»»

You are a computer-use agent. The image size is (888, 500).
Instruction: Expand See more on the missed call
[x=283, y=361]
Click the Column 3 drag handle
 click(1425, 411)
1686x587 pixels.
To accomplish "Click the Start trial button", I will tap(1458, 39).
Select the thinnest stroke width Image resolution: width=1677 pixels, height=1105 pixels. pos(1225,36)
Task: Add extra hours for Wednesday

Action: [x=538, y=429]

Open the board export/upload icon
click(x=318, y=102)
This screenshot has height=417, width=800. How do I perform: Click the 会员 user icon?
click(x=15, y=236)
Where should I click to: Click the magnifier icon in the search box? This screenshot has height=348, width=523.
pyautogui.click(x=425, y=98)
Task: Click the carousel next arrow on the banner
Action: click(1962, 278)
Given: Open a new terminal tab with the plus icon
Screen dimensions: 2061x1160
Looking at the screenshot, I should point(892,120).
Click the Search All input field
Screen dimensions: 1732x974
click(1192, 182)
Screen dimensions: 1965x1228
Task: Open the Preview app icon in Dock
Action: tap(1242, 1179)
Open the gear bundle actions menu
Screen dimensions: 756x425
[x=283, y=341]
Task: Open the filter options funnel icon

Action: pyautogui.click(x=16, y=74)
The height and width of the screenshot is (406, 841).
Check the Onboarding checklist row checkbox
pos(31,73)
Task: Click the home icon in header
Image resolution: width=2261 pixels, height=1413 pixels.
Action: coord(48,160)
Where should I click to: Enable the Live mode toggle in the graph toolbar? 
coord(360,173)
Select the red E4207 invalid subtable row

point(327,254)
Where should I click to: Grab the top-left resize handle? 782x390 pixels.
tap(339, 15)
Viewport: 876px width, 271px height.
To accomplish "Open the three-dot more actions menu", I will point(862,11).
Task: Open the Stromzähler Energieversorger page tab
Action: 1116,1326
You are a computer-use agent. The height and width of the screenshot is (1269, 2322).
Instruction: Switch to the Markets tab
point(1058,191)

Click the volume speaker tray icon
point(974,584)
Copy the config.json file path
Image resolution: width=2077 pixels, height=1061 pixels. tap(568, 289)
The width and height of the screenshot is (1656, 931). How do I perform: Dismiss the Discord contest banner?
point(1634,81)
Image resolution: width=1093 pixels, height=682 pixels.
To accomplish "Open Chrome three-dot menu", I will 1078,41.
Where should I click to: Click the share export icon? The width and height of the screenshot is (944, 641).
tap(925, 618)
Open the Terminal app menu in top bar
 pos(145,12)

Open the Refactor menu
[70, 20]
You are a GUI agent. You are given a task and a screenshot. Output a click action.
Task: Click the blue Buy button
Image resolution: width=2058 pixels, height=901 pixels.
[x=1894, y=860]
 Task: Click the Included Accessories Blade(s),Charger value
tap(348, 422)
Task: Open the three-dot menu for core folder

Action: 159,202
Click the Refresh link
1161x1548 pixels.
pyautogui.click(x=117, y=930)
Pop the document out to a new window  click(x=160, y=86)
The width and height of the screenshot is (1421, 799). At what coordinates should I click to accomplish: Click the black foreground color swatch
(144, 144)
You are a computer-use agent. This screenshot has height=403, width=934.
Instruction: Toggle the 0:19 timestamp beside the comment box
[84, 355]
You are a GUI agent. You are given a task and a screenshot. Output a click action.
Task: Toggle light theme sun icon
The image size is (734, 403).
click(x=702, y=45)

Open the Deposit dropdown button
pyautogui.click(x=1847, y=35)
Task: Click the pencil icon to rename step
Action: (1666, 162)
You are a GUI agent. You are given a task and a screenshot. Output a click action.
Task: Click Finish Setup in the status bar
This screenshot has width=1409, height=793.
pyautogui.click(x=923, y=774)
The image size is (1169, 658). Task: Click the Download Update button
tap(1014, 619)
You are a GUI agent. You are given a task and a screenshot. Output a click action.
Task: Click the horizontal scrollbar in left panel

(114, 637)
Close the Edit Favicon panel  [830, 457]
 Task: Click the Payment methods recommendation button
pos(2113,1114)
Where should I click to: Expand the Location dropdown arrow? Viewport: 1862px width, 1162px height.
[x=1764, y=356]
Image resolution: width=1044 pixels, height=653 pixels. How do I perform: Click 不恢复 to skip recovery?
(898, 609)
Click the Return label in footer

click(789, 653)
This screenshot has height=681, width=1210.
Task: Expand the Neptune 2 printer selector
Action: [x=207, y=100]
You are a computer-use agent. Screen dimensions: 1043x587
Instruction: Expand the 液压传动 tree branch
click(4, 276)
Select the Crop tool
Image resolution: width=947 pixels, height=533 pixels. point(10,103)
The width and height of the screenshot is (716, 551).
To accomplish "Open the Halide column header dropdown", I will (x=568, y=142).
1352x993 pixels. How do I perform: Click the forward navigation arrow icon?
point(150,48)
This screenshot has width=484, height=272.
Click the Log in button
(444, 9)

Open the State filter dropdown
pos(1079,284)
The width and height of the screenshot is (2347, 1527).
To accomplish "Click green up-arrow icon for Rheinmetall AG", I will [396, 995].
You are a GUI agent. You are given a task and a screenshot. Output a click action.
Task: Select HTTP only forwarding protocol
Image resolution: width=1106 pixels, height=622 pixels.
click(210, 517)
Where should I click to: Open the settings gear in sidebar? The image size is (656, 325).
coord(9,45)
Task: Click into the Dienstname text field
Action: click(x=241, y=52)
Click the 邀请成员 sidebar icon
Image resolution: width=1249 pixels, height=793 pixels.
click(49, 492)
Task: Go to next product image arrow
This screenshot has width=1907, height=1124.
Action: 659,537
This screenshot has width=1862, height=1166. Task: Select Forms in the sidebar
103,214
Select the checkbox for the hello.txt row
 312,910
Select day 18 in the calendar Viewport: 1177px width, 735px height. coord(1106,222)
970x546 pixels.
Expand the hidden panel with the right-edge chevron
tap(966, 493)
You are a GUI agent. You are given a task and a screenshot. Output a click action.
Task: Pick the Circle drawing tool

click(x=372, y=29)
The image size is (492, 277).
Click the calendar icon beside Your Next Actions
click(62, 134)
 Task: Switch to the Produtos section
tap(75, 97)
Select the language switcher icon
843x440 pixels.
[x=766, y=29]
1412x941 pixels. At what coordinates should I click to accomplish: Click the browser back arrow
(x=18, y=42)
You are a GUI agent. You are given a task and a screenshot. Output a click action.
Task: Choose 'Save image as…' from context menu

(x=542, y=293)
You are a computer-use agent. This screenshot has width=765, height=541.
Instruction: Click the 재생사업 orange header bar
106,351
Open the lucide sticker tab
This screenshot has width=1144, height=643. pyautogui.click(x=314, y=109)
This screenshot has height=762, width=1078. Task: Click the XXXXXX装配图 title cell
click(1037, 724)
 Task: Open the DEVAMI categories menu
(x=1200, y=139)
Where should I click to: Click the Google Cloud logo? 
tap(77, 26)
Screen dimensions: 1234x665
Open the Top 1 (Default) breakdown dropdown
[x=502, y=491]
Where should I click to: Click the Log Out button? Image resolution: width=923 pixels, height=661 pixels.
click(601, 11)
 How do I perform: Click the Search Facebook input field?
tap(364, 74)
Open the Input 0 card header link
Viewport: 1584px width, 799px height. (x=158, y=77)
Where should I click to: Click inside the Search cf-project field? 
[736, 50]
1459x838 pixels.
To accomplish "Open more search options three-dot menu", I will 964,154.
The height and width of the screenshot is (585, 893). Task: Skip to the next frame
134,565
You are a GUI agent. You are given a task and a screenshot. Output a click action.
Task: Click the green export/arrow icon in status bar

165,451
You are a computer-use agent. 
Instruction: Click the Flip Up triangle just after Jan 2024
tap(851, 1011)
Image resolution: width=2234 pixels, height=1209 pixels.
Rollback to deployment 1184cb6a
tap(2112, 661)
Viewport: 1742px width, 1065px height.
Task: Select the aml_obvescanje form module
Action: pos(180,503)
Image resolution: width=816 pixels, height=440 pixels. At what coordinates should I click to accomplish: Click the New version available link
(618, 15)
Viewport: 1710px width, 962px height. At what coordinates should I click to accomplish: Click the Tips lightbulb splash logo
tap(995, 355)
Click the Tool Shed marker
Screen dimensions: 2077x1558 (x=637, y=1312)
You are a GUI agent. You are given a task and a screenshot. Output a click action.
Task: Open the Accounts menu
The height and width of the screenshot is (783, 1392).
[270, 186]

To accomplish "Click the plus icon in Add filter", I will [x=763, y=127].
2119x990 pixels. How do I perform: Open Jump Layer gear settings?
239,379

««

Write down again, exactly as given, only the lines above that fall from the line with "Instruction: Click the 재생사업 orange header bar" to the line with "Screen dimensions: 1234x665", inclusive.

▶ _Answer box_
Instruction: Click the 재생사업 orange header bar
106,351
Open the lucide sticker tab
This screenshot has width=1144, height=643. pyautogui.click(x=314, y=109)
This screenshot has height=762, width=1078. Task: Click the XXXXXX装配图 title cell
click(1037, 724)
 Task: Open the DEVAMI categories menu
(x=1200, y=139)
Where should I click to: Click the Google Cloud logo? 
tap(77, 26)
Screen dimensions: 1234x665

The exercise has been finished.